Spengler wrote:Oao,
Reasoned and informed criticism of the other person's religion is allowed; your posts don't meet the standard. This "trash" (as someone appropriately put it) can be found anywhere. Spare us.
Hakeem,
To anthropomorphize God as "Father in heaven" (Avinu shebashamayim) is typically Jewish; also as mother (Isaiah), husband (Amos) and bridegroom (Song of Songs). There is not a single such characterization in the Koran. That helps clarify why Judaism and Christianity have so much in common (along with expiatory sacrifice), and much less in common with Islam.
I never said that there was NO similarity between judaism and christianity. How could it not be if judaism was the only monoteistic religion and christianity sprang from it. But it is also clear that Paul gradually and increasingly deviated from Judaism and over the years it was also made less and less similar.

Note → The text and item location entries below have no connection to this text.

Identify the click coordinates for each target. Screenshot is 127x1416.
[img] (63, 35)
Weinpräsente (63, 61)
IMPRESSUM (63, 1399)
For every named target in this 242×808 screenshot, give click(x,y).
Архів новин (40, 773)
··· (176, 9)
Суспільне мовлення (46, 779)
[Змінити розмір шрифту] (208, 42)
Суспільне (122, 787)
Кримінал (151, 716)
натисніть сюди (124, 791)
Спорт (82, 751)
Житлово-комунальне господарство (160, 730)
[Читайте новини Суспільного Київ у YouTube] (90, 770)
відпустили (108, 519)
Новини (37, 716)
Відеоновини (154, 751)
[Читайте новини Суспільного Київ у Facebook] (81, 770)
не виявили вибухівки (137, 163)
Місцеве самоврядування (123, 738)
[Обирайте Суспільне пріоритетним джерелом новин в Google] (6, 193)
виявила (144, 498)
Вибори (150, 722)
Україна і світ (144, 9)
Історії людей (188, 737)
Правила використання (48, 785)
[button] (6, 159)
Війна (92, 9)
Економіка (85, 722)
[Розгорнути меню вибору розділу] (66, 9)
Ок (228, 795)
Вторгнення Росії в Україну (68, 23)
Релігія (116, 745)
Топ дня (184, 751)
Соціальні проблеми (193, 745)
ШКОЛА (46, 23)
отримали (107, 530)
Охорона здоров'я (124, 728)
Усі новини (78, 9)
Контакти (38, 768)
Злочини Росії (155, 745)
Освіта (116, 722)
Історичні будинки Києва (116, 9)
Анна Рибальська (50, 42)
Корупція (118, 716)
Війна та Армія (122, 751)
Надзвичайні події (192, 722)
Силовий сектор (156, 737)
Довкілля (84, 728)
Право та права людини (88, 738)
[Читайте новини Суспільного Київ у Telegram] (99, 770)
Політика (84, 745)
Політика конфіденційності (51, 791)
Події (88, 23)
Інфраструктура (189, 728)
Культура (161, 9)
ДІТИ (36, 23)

The notion that it is possible to unify them today based on some commonality is, in my opinion, an illusion. It stems, I think, from an underlying erroneous notion that religion is the source of morality. It is easy to demonstrate that this is not the case: it is agreed today that religion has both moral and immoral aspects and, if so, one must have criteria external to religion to decide which is which. Furthermore, there are much more serious arguments and evidence for this:
http://www.guardian.co.uk/commentisfree ... ood-debate
Pay attention to A.G. Grayling's comments and specifically:
AA: Anthony, you’re nodding in agreement. But is there an argument that the good perhaps even in atheist people today is something that is the result of religion’s influence?

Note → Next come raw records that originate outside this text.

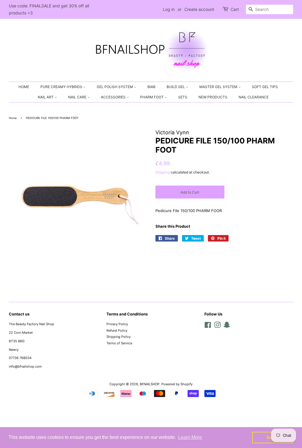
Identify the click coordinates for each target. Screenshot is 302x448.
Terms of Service (119, 343)
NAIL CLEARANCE (254, 97)
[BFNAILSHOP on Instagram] (217, 326)
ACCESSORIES (114, 97)
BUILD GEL (176, 87)
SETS (182, 97)
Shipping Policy (118, 337)
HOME (24, 87)
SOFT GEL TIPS (265, 87)
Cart (235, 9)
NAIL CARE (77, 97)
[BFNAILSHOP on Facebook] (207, 326)
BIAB (151, 87)
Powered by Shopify (177, 384)
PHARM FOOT (152, 97)
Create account (199, 9)
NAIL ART (46, 97)
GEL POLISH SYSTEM (115, 87)
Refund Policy (116, 330)
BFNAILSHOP (150, 384)
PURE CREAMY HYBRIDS (61, 87)
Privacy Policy (117, 324)
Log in (169, 9)
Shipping (162, 172)
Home (13, 118)
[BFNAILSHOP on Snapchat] (227, 326)
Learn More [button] (190, 437)
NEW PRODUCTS (212, 97)
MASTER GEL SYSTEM (218, 87)
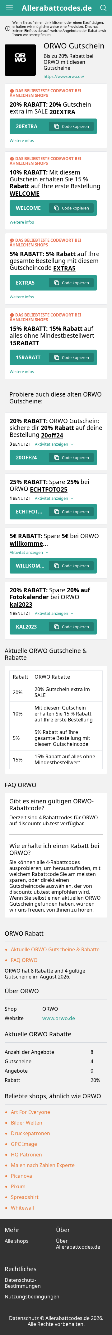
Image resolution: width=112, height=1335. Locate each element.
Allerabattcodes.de (57, 7)
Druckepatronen (30, 1133)
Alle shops (17, 1240)
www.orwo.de (58, 1018)
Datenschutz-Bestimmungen (23, 1283)
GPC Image (24, 1143)
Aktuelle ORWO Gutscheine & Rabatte (55, 949)
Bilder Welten (26, 1122)
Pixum (18, 1186)
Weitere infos (22, 140)
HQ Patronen (26, 1154)
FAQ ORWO (24, 960)
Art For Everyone (30, 1112)
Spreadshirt (25, 1197)
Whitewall (22, 1207)
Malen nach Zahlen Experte (43, 1165)
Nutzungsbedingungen (32, 1296)
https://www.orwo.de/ (64, 76)
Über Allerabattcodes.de (78, 1243)
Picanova (21, 1175)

AC Grayling: “No. If you think about the dominance of Christianity in Europe, which really took hold right about the fourth century AD, that was nearly 1,000 years after Socrates and Plato and Aristotle had begun to think about the nature of the good and the good society. Have a look at the New Testament documents or those that were selected by the church as canonical. They say: give away all your money, turn your back on your family if they don’t agree with you. If people do bad things, help them to do them more, turn your other cheek. Take no thought for tomorrow, make no plans.
“This was a morality, an unliveable morality premised on the idea that the world was very shortly to end, it was going to end next week or next month.

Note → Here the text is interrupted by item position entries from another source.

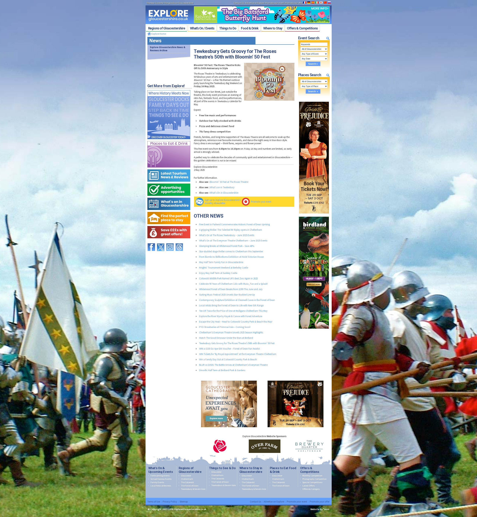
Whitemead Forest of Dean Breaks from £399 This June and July (231, 289)
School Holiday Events (161, 479)
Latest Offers (308, 485)
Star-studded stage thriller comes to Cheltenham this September (231, 251)
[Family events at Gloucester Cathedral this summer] (229, 379)
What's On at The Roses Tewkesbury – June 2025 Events (226, 235)
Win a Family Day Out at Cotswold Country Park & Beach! (228, 359)
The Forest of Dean (189, 485)
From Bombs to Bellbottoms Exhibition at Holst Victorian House (231, 256)
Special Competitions (312, 482)
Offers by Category (311, 489)
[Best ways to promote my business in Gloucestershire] (168, 182)
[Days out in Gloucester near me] (168, 89)
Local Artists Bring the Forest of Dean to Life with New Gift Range (231, 305)
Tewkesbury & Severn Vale (193, 489)
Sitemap (184, 501)
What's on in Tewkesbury (222, 187)
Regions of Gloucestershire (190, 470)
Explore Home (158, 33)
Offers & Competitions (309, 470)
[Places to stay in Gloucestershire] (168, 211)
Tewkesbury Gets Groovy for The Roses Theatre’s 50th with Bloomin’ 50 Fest (236, 343)
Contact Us (255, 501)
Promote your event (261, 201)
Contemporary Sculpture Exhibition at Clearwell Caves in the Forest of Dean (237, 300)
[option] (220, 446)
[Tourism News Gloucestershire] (168, 168)
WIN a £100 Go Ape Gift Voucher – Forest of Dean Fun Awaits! (229, 348)
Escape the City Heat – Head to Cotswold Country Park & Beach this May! (235, 321)
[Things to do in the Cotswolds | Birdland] (314, 215)
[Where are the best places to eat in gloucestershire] (168, 140)
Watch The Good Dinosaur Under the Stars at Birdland (226, 337)
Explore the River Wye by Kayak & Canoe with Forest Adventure (230, 316)
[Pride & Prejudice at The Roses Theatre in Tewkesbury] (314, 100)
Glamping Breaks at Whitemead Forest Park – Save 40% (226, 246)
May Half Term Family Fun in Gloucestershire (221, 262)
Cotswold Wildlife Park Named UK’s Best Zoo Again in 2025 (228, 278)
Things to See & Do (222, 468)
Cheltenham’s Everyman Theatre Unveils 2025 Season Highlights (231, 332)
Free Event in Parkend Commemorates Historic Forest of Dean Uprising (234, 224)
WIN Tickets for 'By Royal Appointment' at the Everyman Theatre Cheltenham (237, 354)
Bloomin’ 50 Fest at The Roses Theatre (229, 182)
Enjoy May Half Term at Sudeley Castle (218, 273)
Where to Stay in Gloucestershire (250, 470)
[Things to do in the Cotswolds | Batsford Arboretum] (262, 5)
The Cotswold (187, 482)
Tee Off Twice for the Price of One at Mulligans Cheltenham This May (233, 310)
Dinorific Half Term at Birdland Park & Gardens (222, 370)
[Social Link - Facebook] (151, 241)
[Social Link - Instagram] (170, 241)
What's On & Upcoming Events (160, 470)
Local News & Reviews (161, 485)
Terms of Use (153, 501)
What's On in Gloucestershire (224, 192)
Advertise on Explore (274, 501)
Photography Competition (314, 479)
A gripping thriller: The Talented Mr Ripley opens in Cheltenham (230, 229)
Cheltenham (187, 479)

“And when after several centuries had passed by and the parousia hadn’t happened, they began to import wholesale the wonderful heritage of ethics that had been discussed by the Stoics and the Epicurians and the Aristotelians for centuries before their time.
“What we think of as distinctive of western morality has its roots in the non-religious secular tradition of ethics that comes from classical antiquity.”